More important, the President's critics argue that a democracy's war actions must not only be legal but also widely supported. Few deny that the President must be free to respond to surprise attacks or support engaged troops. But when there is time for congressional debate, the critics contend the military and diplomatic inconveniences of delay are small enough prices to pay for ensuring that the U.S. will not be drawn into risky involvements until the nation has had a chance to grasp what is at stake.
Congressmen set out to reclaim the warmaking power. In 1973, Congress passed the War Powers Resolution over Richard Nixon's veto. Its major provisions: the President, whenever possible, must consult Congress in advance before sending military forces into any situation where fighting seems "imminent"; in any case, he must notify the legislature within 48 hours. Congress then must specifically authorize the continued deployment of troops, planes or warships within 60 days. If it does not, the President must pull the forces out of harm's way.

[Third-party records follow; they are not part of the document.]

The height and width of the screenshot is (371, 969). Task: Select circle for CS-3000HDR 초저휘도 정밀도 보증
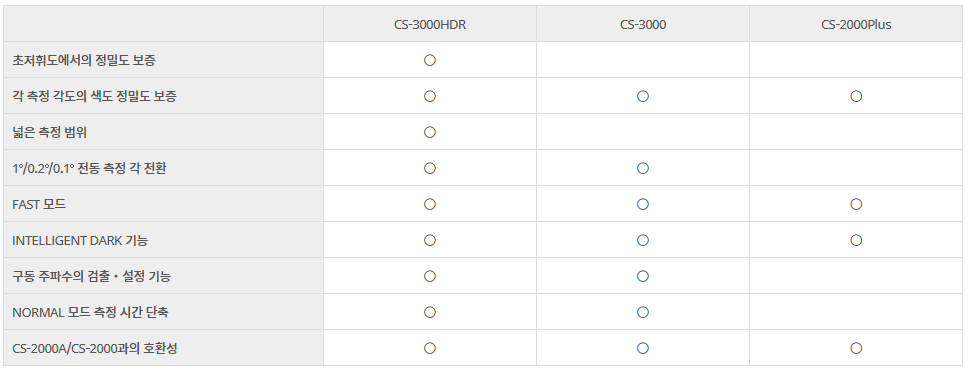tap(430, 60)
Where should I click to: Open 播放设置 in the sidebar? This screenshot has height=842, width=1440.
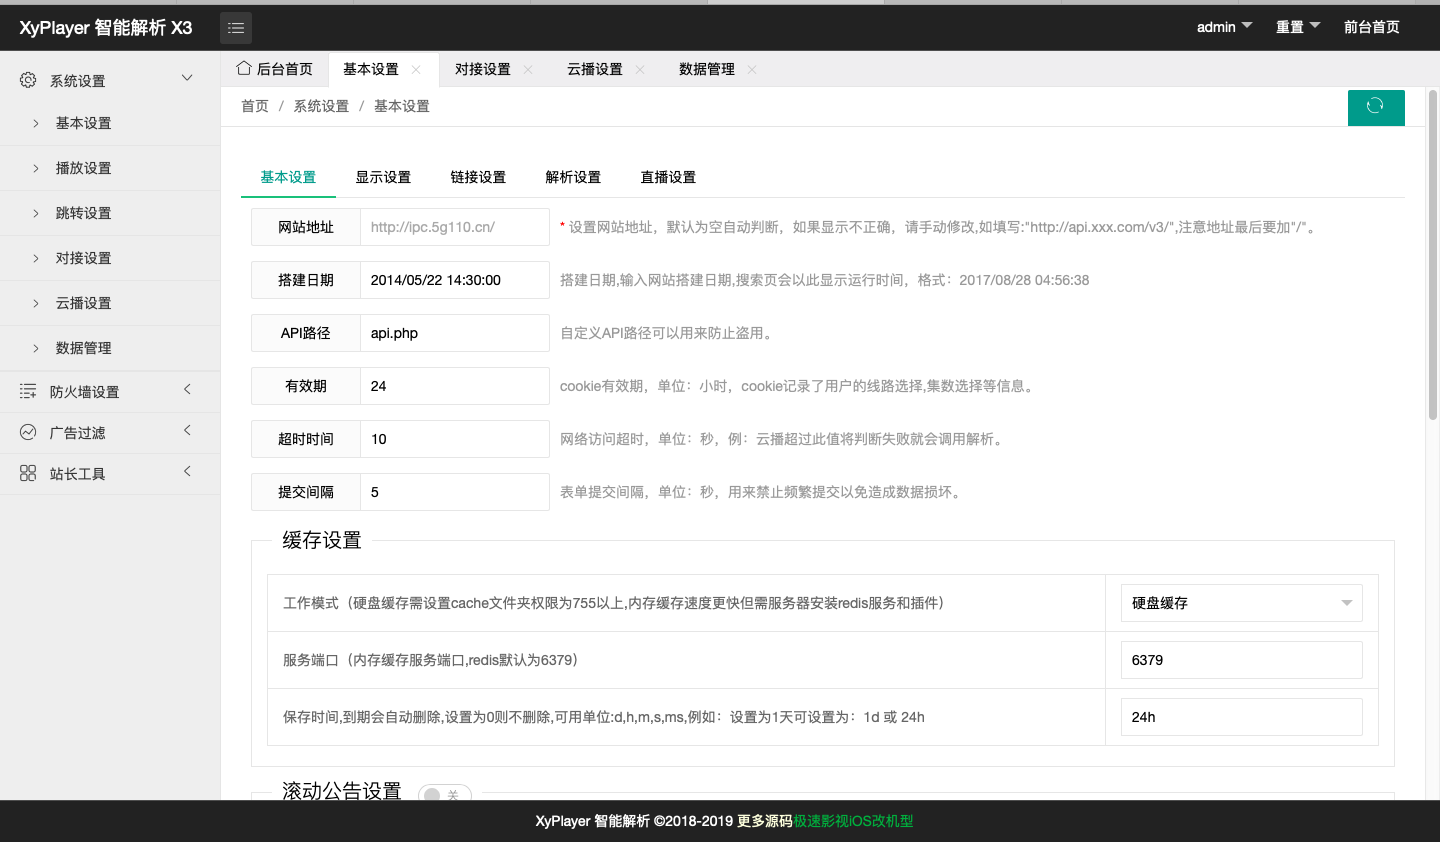coord(83,168)
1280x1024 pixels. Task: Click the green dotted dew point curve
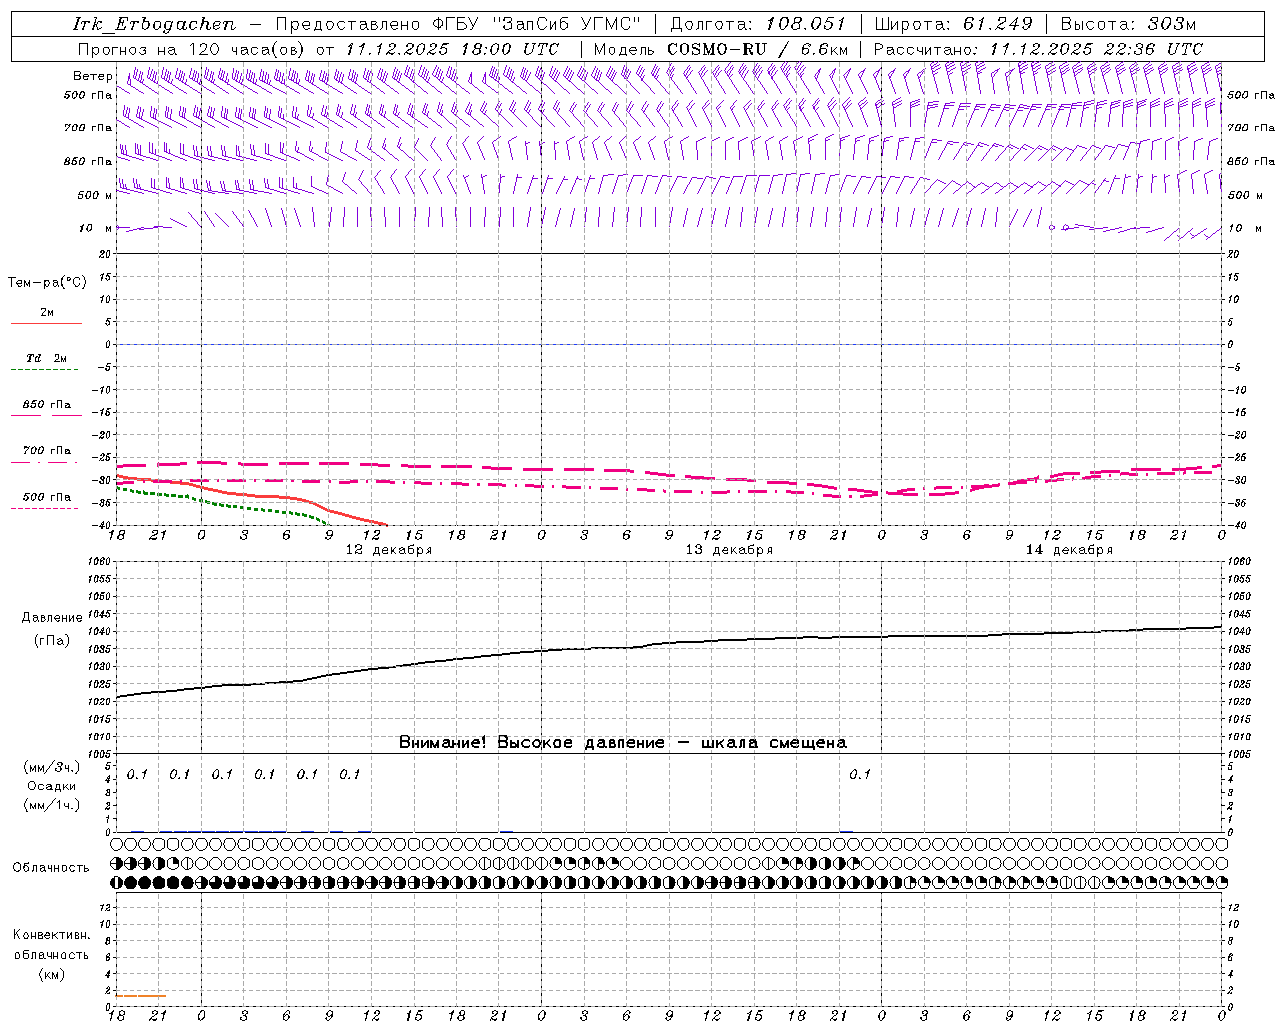pos(250,506)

The resolution, however, is vague (there is no definition of imminent), and some respected critics question its constitutionality. Presidents have complied with its letter but not its spirit. Jimmy Carter in 1980 notified Congress of his attempt to rescue the hostages in Iran only after the mission ) had been launched and aborted, leaving eight servicemen dead. Ronald Reagan "consulted" leaders of Congress about the U.S. air strike against Libya only after the bombers were in the air and nearing their targets.
The Administration spelled out to Congress the "rules of engagement" under which warships sent to the Persian Gulf would be allowed to open fire. But Reagan has rejected advice to seek congressional approval for his plan under the War Powers Resolution. His contention is that no hostilities involving U.S. forces seem imminent. Congress, for its part, has been caught in a terrible dilemma. Despite deep misgivings, it approved Reagan's ill-fated dispatch of Marines to Lebanon, lest it undermine the President's ability to conduct a credible foreign policy.

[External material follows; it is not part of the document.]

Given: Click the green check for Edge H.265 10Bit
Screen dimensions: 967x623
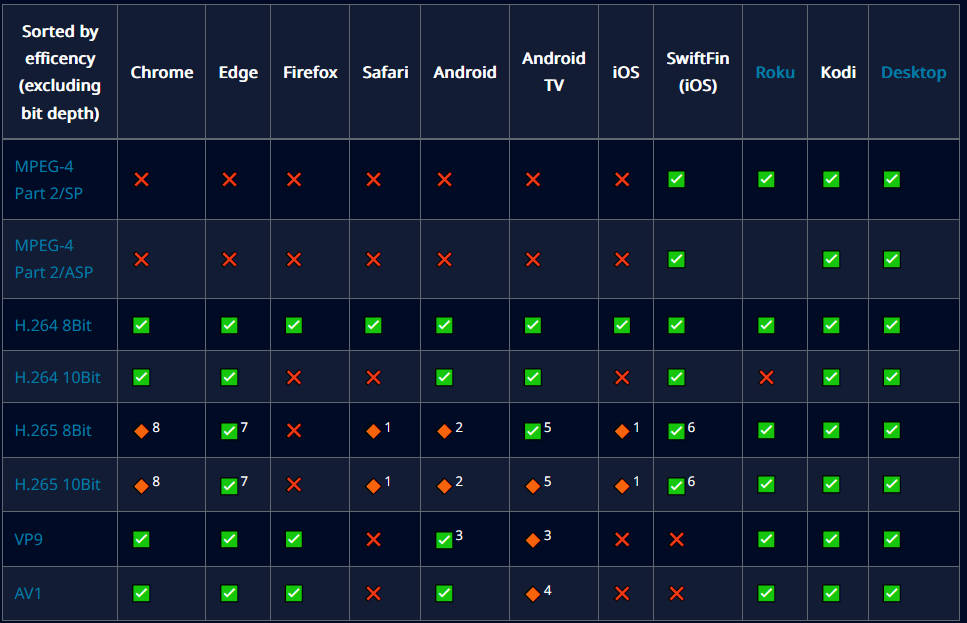Looking at the screenshot, I should click(229, 485).
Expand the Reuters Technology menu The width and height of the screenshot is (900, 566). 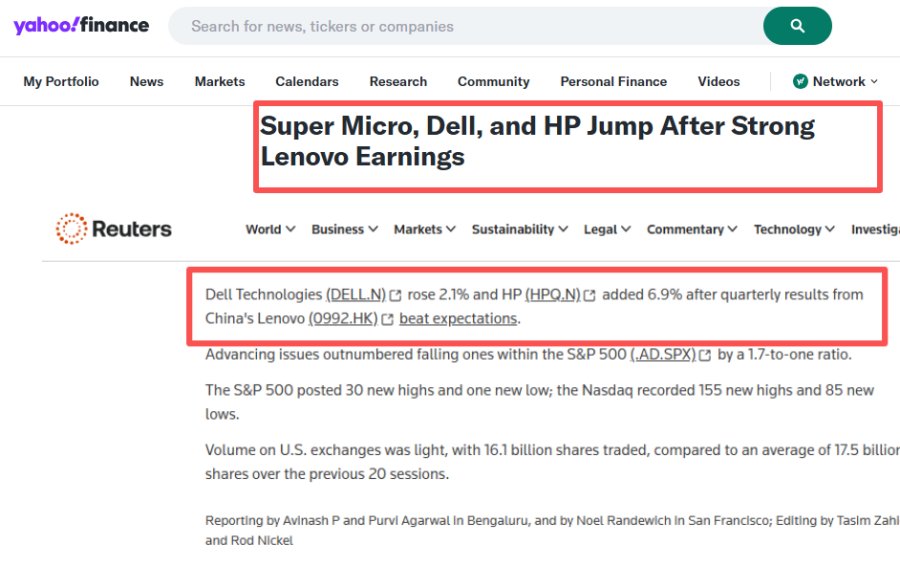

For 200 years the nation has been relying largely on a hope voiced by Pierce Butler of South Carolina during the Constitutional Convention. The President, said Butler, "will not make war but when the nation will support it." Not deliberately, but Presidents do make disastrous misjudgments, and it may be impossible to write legislation that will prevent them from doing so without curbing their necessary freedom of action.
The solution, if there is one, lies in that slender but sturdy reed, common sense. The President must genuinely consult Congress before taking any military action that might bring war. Congress must curb both its penchant for leaking secrets and its disposition to delay endlessly when fast action is needed - but must also summon the nerve to say no to a President who simply refuses to take its advice.